Sam Bankman-Fried, disgraced co-founder of the now-defunct cryptocurrency exchange FTX, was sentenced to 25 years in prison on Thursday for his part in defrauding customers of billions of dollars.

Lewis A. Kaplan, senior judge of the United States District Court for the Southern District of New York, delivered Bankman-Fried the sentence in federal court on Thursday, according to Bloomberg. This decision concludes what has arguably been the most prominent case in the crytpo industry — and its most notorious.

"I know a lot of people feel really let down," Bankman-Fried said at his sentencing hearing Thursday morning in lower Manhattan. "I'm sorry about that. ... I'm sorry about what happened at every stage."

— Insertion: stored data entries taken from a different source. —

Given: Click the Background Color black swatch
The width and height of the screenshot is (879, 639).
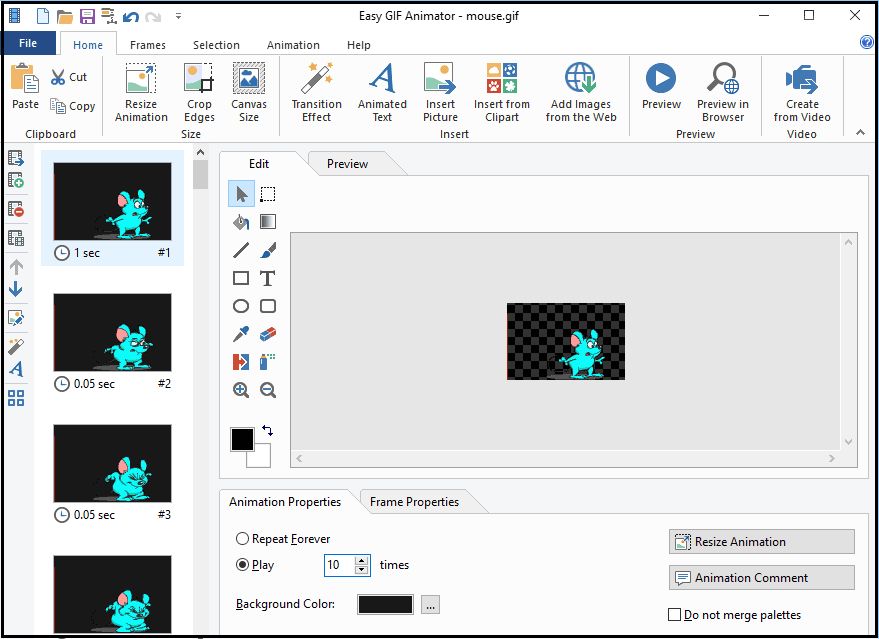Looking at the screenshot, I should point(385,604).
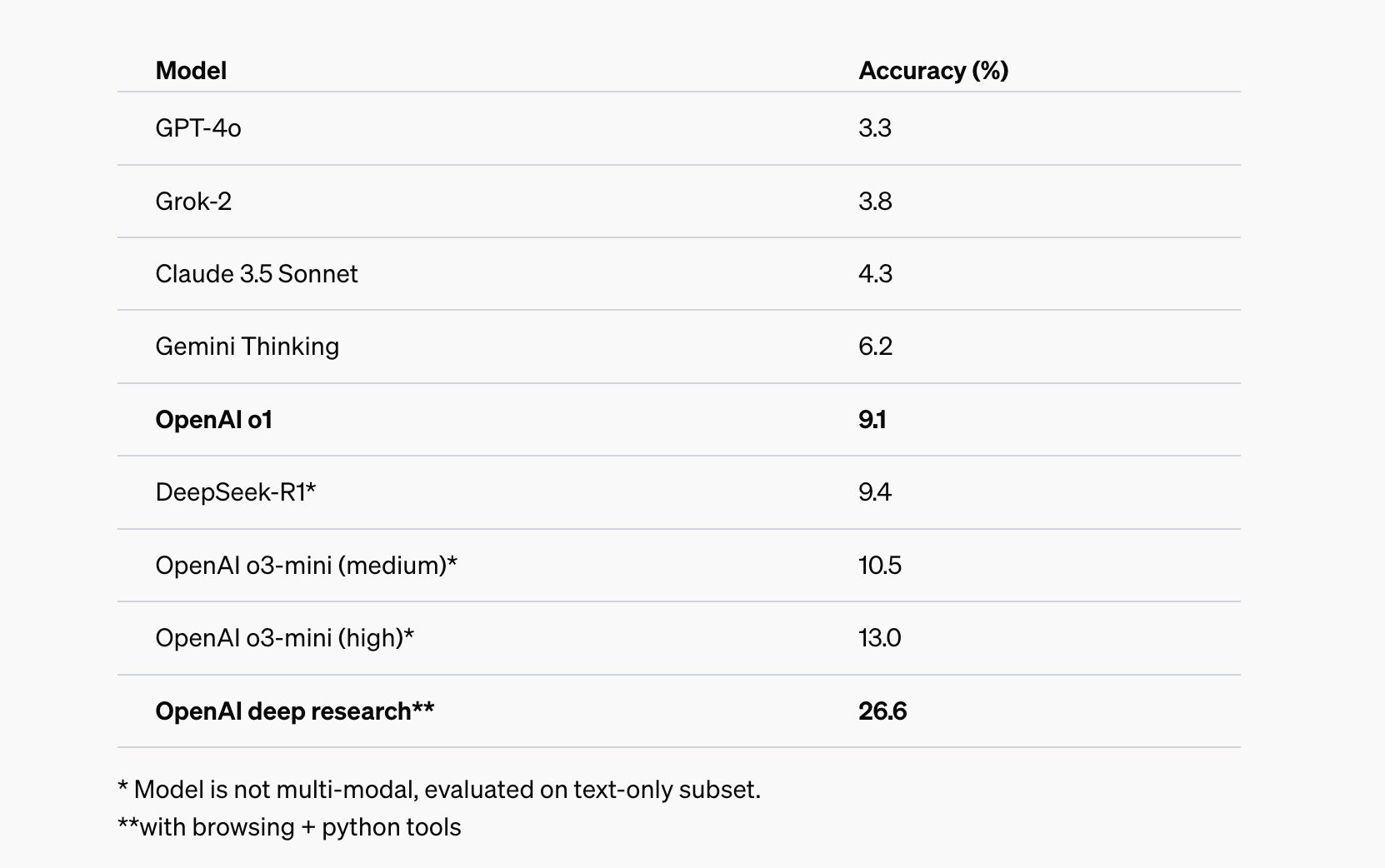Click the bold 9.1 accuracy value
This screenshot has width=1385, height=868.
872,420
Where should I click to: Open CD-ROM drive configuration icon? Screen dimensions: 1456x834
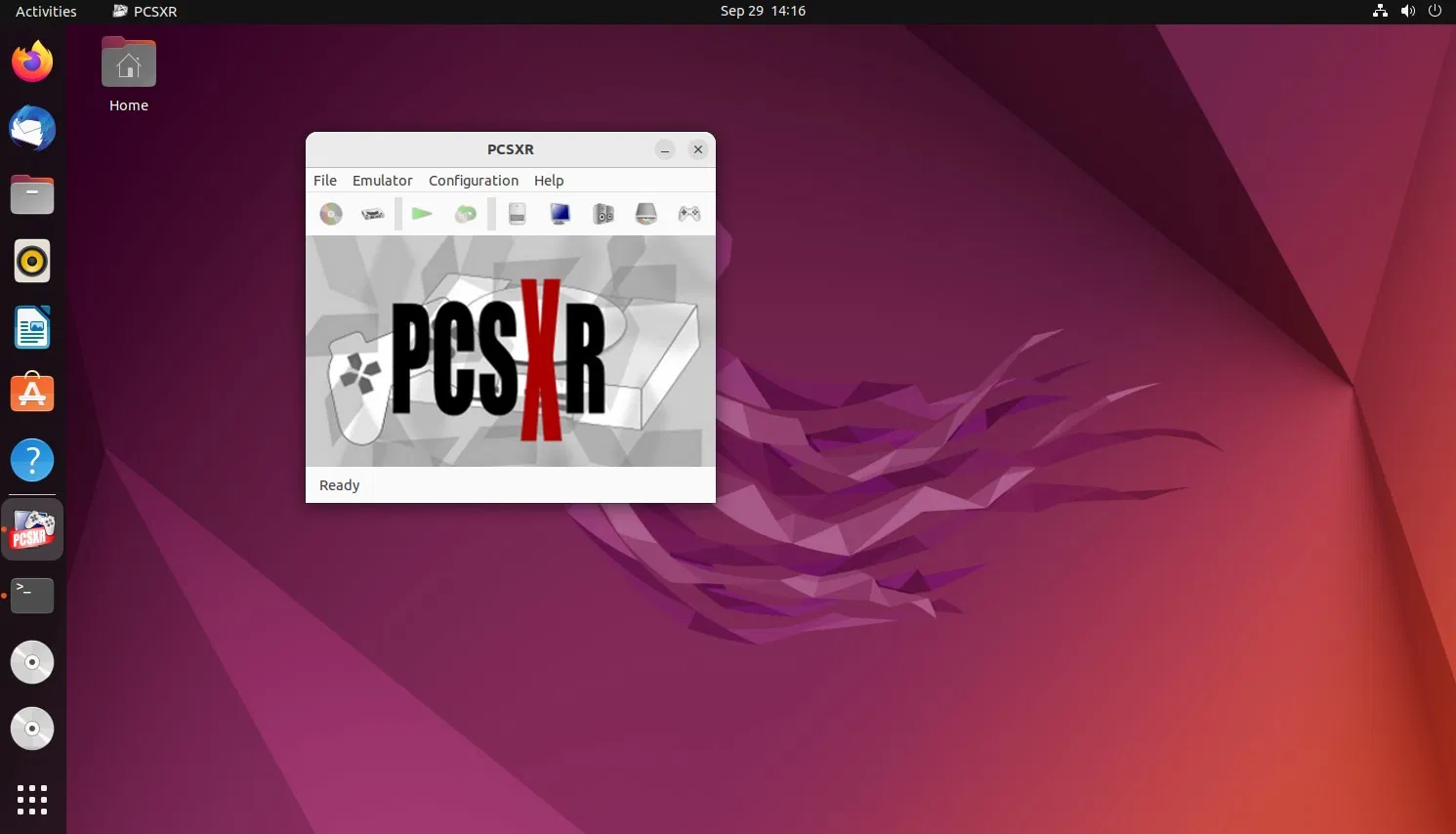click(645, 213)
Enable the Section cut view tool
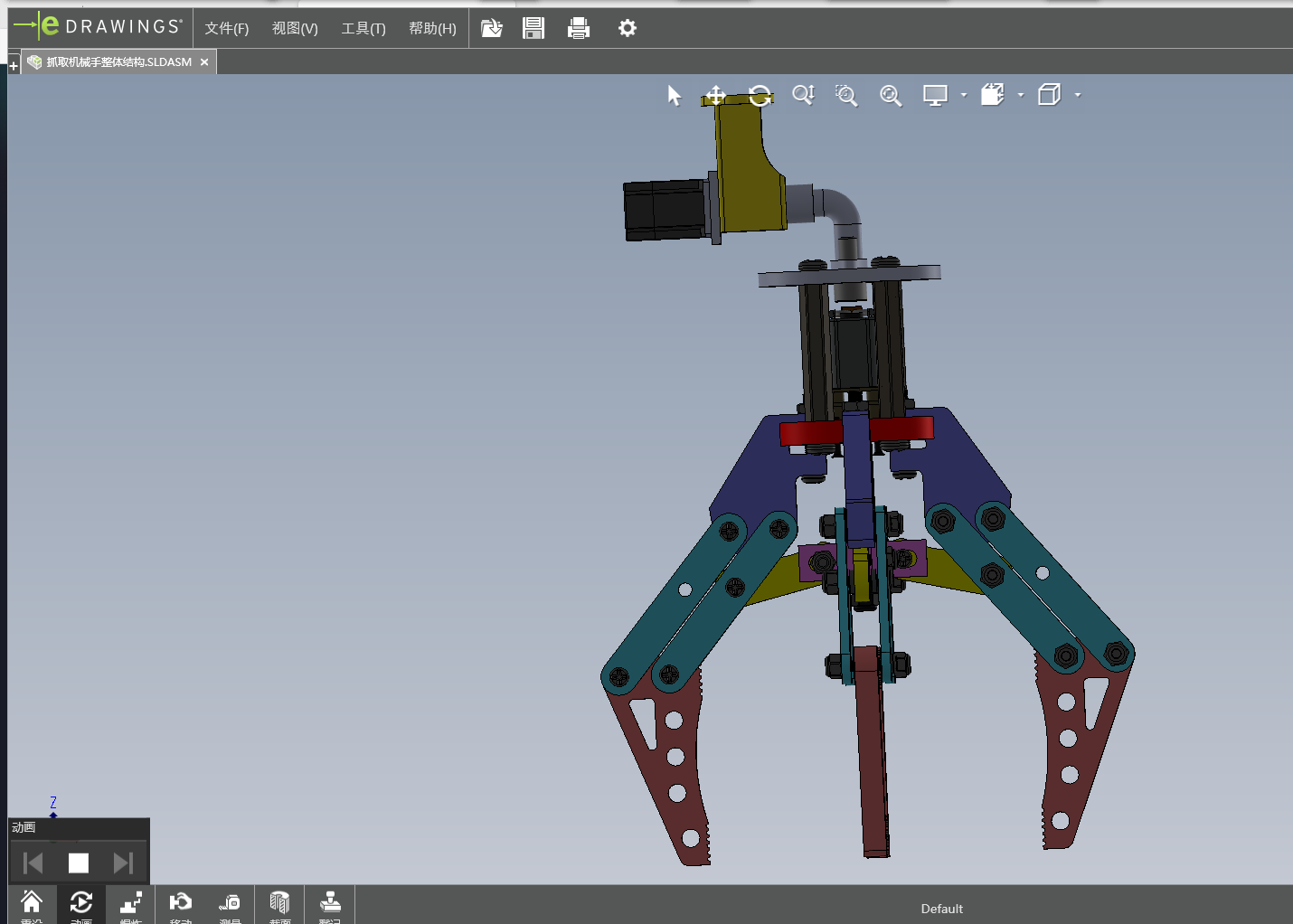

Below are examples of American Banker and outside reporting detailing Bankman-Fried's impact on the banking industry.

Bankman-Fried Released on $250 Million Bond in FTX Fraud Case
Stephanie Keith/Bloomberg

What the indictments against FTX's Sam Bankman-Fried mean for banks

Article by Penny Crosman
One thing many bankers are wondering, in the wake of Sam Bankman-Fried's arrest and the indictments against him and his colleagues at the disgraced cryptocurrency exchange firm FTX, is what this means for banks that work with crypto-related companies. 

Among the specific indictments against FTX CEO Sam Bankman-Fried and co-founders Caroline Ellison and Gary Wang are wire transfer fraud, directing FTX customer funds to affiliated hedge fund Alameda and misappropriation of customer deposits — activities in which banks allegedly had a role. Banks that did business with FTX, according to the risk advisory firm Kroll, included Bank of America, BMO Harris Bank, Customers Bank, Deltec Bank & Trust, JPMorgan Chase, LendingClub, Moonstone Bank, Signature Bank, Silicon Valley Bank, Silvergate Bank and Wells Fargo.

"There's more maturing to do for banks to work directly with exchanges," said Jeff Sinnott, CEO of Vantage Bank Texas, in a recent interview. FTX's issues came about in part "because they don't follow the purity of what a blockchain technology is supposed to do. It needs to be back to where our customers have trust."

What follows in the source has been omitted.